**Description of the task**: Please rewrite everything from "Through the Bank, the" down to "and the FDIC." in the financial statement notes below, replacing "government securities" with "Treasury securities".

═════ Selected extract ═════

NOTES TO CONSOLIDATED FINANCIAL STATEMENTS FOR THE THREE AND SIX MONTHS ENDED JUNE 30, 2008 AND 2007



 

 

1.

GENERAL

          VSB Bancorp, Inc. (“Bancorp” or “Company”) is the holding company for Victory State Bank (“Bank”), a New York State chartered commercial bank. On May 30, 2003 as the result of a reorganization of the Bank into the holding company form of organization, the stockholders of the Bank became the stockholders of VSB Bancorp, Inc. As a result of the reorganization the stockholders of VSB Bancorp, Inc. received three shares of VSB Bancorp, Inc. stock for each two shares of Victory State Bank stock. Each stockholder owned the same percentage interest in VSB Bancorp immediately after the reorganization that the stockholder owned in the Bank immediately before the reorganization, subject to immaterial differences due to adjustments for cash in lieu of fractional shares. VSB Bancorp now owns 100% of the capital stock of the Bank. No stockholders of the Bank exercised dissenter’s rights to receive cash instead of shares of the Company. The transaction between these entities under common control was accounted for at historical cost on an “as if pooled basis”. Our common stock now trades on the NASDAQ Global Market (“NASDAQ GM”) effective August 4, 2008, under the stock symbol “VSBN”.

          Through the Bank, the Company is primarily engaged in the business of commercial banking, and to a lesser extent retail banking. The Bank gathers deposits from individuals and businesses primarily in Staten Island, New York and makes loans throughout that community. The Bank invests funds that are not used for lending primarily in government securities, mortgage backed securities and collateralized mortgage obligations. Customer deposits are insured, up to the applicable limit, by the Federal Deposit Insurance Corporation (“FDIC”). The Bank is supervised by the New York State Banking Department and the FDIC.

═════ Recorded data ═════

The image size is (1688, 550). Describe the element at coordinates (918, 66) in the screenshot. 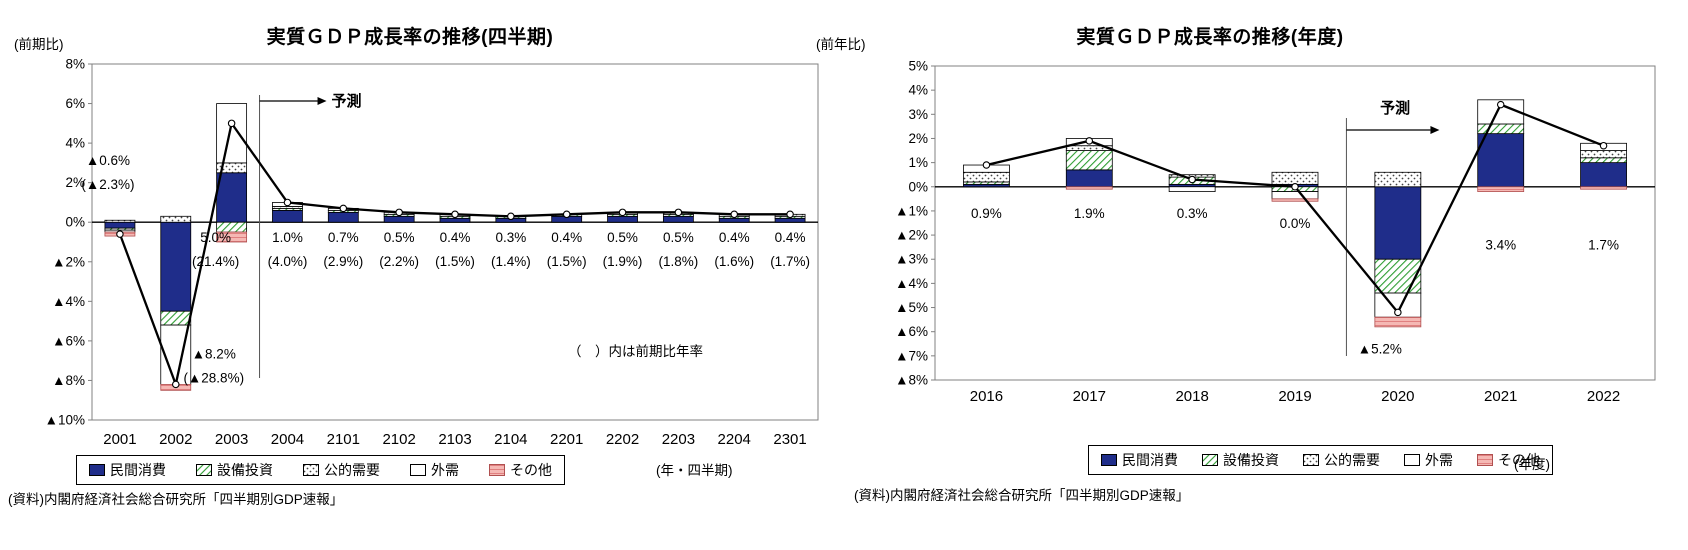

I see `y-tick-label: 5%` at that location.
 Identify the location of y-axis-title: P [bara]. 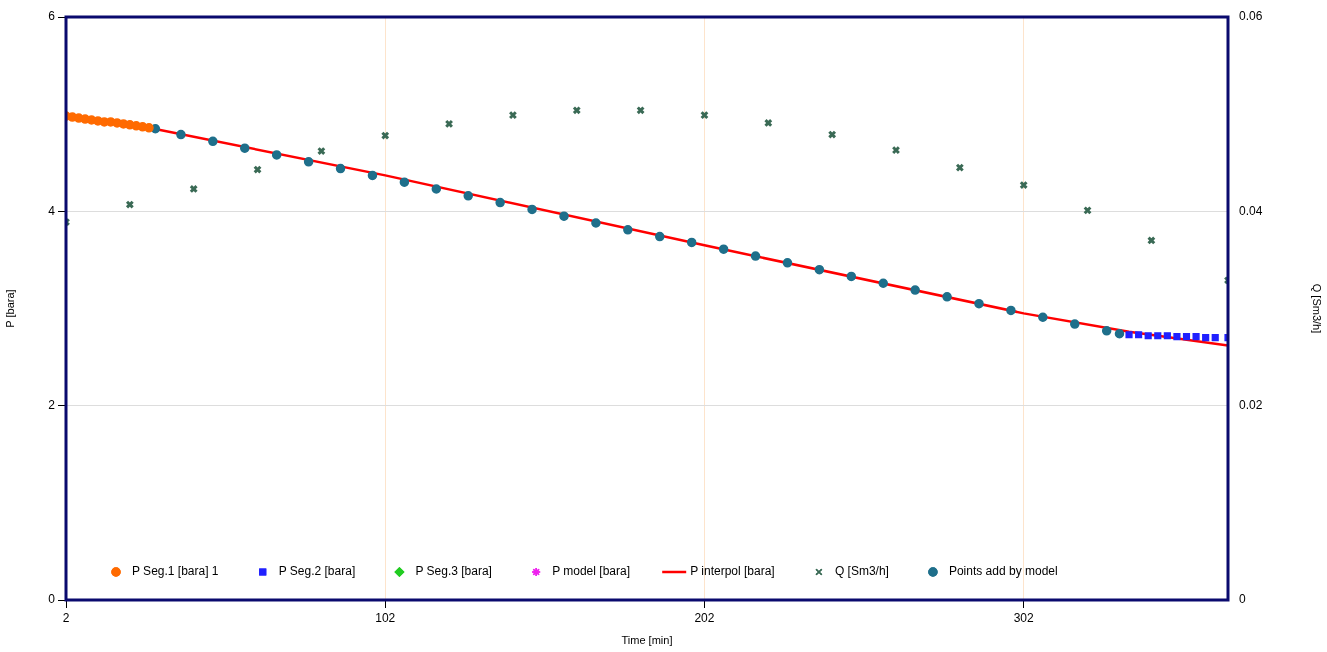
(10, 308).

═════

**Output of the task**:
Through the Bank, the Company is primarily engaged in the business of commercial banking, and to a lesser extent retail banking. The Bank gathers deposits from individuals and businesses primarily in Staten Island, New York and makes loans throughout that community. The Bank invests funds that are not used for lending primarily in Treasury securities, mortgage backed securities and collateralized mortgage obligations. Customer deposits are insured, up to the applicable limit, by the Federal Deposit Insurance Corporation (“FDIC”). The Bank is supervised by the New York State Banking Department and the FDIC.